(Saved data entries)
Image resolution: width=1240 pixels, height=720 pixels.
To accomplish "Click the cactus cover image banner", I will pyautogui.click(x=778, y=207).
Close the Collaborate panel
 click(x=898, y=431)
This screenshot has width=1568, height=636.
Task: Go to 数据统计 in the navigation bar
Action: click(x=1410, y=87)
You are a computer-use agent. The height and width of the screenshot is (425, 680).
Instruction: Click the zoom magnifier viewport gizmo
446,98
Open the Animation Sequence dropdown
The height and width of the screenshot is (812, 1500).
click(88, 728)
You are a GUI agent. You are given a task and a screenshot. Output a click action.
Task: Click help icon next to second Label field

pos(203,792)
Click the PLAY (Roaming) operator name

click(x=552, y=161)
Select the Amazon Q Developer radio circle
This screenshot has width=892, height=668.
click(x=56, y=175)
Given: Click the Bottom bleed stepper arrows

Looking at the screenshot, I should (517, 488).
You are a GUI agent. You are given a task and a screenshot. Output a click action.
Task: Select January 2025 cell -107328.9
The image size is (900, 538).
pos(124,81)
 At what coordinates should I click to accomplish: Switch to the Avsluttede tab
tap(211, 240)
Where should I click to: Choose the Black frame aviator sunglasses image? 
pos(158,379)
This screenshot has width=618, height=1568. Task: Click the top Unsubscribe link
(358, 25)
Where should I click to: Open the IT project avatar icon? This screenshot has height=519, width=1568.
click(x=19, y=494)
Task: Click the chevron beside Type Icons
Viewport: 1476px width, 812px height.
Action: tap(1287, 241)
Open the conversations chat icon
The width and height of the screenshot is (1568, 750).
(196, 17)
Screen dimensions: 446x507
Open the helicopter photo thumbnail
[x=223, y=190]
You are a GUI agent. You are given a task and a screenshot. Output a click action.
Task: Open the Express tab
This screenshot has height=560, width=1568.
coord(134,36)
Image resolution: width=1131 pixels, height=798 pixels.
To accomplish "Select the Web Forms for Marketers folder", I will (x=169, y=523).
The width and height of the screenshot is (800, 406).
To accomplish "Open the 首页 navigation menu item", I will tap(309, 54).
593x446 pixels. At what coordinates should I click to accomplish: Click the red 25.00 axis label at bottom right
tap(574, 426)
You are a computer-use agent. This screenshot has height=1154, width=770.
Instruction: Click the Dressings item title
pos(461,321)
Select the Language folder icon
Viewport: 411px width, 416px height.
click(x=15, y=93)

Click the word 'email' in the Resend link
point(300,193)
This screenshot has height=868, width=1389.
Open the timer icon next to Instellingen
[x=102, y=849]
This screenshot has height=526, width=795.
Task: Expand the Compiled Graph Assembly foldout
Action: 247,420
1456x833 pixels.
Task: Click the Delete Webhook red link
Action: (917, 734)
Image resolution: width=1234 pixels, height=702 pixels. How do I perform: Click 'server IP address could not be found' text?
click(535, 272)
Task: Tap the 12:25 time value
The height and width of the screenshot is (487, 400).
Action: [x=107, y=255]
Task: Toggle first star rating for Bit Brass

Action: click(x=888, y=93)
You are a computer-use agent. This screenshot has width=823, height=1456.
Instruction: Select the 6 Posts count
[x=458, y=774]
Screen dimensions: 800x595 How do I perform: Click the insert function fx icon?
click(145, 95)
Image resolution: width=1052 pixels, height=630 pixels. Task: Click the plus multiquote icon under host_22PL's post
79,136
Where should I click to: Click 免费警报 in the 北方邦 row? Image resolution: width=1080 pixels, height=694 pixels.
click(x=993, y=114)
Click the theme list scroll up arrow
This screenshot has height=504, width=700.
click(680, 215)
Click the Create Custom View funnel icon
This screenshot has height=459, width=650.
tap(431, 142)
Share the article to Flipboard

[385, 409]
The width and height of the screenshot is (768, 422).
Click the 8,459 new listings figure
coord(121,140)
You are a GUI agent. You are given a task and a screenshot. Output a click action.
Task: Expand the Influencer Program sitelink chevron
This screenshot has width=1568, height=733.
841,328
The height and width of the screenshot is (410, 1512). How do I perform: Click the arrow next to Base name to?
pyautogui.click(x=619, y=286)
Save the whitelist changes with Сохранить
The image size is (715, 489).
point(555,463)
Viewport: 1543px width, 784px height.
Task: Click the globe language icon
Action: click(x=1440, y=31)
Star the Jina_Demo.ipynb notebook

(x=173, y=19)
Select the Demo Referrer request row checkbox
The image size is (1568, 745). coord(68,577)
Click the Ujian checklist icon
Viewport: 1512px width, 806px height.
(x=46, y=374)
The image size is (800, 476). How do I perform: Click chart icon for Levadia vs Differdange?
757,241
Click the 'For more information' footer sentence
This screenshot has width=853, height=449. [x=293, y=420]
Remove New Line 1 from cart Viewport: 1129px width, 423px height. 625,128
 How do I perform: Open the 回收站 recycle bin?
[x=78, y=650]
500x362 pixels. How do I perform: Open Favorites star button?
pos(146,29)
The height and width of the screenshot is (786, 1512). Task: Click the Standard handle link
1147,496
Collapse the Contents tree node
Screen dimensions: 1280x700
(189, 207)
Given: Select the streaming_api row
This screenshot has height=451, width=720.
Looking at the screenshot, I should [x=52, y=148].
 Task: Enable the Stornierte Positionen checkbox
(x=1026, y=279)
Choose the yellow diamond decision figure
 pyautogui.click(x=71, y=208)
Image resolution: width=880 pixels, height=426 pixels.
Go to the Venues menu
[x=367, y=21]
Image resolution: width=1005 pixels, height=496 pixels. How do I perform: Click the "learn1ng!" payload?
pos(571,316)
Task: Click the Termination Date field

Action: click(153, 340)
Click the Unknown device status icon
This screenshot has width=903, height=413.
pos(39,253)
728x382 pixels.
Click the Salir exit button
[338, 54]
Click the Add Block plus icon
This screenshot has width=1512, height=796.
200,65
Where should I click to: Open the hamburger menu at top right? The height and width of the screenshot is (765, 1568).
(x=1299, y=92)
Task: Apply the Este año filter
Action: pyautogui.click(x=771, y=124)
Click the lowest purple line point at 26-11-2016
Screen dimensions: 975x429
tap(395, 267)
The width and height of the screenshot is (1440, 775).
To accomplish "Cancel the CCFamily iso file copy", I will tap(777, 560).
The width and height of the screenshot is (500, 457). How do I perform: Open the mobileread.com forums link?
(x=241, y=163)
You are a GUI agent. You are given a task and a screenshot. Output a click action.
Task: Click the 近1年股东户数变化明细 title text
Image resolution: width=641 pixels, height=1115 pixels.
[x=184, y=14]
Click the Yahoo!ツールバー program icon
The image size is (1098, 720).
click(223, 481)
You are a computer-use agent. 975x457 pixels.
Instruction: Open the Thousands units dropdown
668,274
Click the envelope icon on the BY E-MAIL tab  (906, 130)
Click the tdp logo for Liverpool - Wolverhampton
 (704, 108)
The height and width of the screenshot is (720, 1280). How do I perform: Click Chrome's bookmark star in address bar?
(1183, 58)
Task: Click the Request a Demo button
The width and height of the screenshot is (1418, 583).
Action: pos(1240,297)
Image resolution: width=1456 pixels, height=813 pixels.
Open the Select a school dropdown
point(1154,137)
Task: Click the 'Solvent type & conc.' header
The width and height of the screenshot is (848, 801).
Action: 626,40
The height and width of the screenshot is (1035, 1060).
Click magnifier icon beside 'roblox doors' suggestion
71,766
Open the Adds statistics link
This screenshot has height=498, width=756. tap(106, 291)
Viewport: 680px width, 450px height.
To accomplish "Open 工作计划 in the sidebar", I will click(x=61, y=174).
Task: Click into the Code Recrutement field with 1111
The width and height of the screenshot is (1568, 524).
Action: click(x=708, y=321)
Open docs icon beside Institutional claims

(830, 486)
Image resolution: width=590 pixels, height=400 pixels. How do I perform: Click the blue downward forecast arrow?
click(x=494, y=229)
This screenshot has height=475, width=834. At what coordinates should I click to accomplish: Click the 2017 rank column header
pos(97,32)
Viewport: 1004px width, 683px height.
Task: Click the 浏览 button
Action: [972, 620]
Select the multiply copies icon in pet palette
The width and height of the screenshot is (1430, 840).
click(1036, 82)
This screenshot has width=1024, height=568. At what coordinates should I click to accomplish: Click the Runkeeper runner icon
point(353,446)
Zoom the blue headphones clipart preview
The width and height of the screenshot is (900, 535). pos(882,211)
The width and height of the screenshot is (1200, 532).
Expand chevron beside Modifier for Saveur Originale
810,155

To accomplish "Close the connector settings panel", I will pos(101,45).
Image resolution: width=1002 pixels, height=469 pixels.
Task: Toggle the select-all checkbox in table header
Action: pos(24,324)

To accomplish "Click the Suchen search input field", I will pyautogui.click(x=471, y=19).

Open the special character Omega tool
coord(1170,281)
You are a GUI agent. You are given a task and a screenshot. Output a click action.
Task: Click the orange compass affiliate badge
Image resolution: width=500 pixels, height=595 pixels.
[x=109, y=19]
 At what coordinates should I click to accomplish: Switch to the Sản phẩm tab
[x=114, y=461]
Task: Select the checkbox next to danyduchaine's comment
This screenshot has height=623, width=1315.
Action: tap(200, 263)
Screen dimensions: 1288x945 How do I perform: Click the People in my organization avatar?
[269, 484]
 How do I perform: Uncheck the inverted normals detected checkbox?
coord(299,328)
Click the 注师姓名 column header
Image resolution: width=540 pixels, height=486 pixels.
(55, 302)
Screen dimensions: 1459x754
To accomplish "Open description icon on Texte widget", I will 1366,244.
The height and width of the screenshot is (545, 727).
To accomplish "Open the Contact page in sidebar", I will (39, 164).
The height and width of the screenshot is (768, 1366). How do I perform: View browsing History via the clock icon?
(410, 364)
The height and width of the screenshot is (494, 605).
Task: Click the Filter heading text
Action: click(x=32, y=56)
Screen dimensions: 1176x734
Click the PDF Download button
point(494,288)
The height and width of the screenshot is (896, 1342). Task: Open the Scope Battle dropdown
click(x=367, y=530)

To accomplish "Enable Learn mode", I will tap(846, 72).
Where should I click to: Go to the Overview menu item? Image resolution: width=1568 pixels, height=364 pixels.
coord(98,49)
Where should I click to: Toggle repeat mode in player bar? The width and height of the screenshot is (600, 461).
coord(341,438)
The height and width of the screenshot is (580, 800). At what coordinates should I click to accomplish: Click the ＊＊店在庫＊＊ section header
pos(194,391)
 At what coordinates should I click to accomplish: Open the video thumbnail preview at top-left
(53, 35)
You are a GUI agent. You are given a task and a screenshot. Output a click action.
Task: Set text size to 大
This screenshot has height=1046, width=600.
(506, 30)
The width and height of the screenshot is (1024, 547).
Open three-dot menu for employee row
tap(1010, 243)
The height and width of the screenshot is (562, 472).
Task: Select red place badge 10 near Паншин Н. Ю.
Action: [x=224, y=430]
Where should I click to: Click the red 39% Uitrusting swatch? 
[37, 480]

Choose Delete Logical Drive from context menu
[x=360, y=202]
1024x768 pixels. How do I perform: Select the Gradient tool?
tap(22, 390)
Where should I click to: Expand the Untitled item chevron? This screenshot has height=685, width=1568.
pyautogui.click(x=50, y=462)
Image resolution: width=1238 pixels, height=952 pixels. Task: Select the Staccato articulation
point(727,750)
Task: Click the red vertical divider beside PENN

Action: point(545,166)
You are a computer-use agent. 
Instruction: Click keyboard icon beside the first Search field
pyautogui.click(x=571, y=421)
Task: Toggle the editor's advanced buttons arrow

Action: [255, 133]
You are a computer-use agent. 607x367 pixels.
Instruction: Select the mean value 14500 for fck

--- Work required ---
Your task is to restate, word for word, only those lines above that fall between the line holding "Click the Ujian checklist icon" and the line holding "728x382 pixels.", inclusive.

--- Reply to the exercise ---
Click the Ujian checklist icon
Viewport: 1512px width, 806px height.
(x=46, y=374)
The image size is (800, 476). How do I perform: Click chart icon for Levadia vs Differdange?
757,241
Click the 'For more information' footer sentence
This screenshot has width=853, height=449. [x=293, y=420]
Remove New Line 1 from cart Viewport: 1129px width, 423px height. 625,128
 How do I perform: Open the 回收站 recycle bin?
[x=78, y=650]
500x362 pixels. How do I perform: Open Favorites star button?
pos(146,29)
The height and width of the screenshot is (786, 1512). Task: Click the Standard handle link
1147,496
Collapse the Contents tree node
Screen dimensions: 1280x700
(189, 207)
Given: Select the streaming_api row
This screenshot has height=451, width=720.
Looking at the screenshot, I should [x=52, y=148].
 Task: Enable the Stornierte Positionen checkbox
(x=1026, y=279)
Choose the yellow diamond decision figure
 pyautogui.click(x=71, y=208)
Image resolution: width=880 pixels, height=426 pixels.
Go to the Venues menu
[x=367, y=21]
Image resolution: width=1005 pixels, height=496 pixels. How do I perform: Click the "learn1ng!" payload?
pos(571,316)
Task: Click the Termination Date field

Action: click(153, 340)
Click the Unknown device status icon
This screenshot has width=903, height=413.
pos(39,253)
728x382 pixels.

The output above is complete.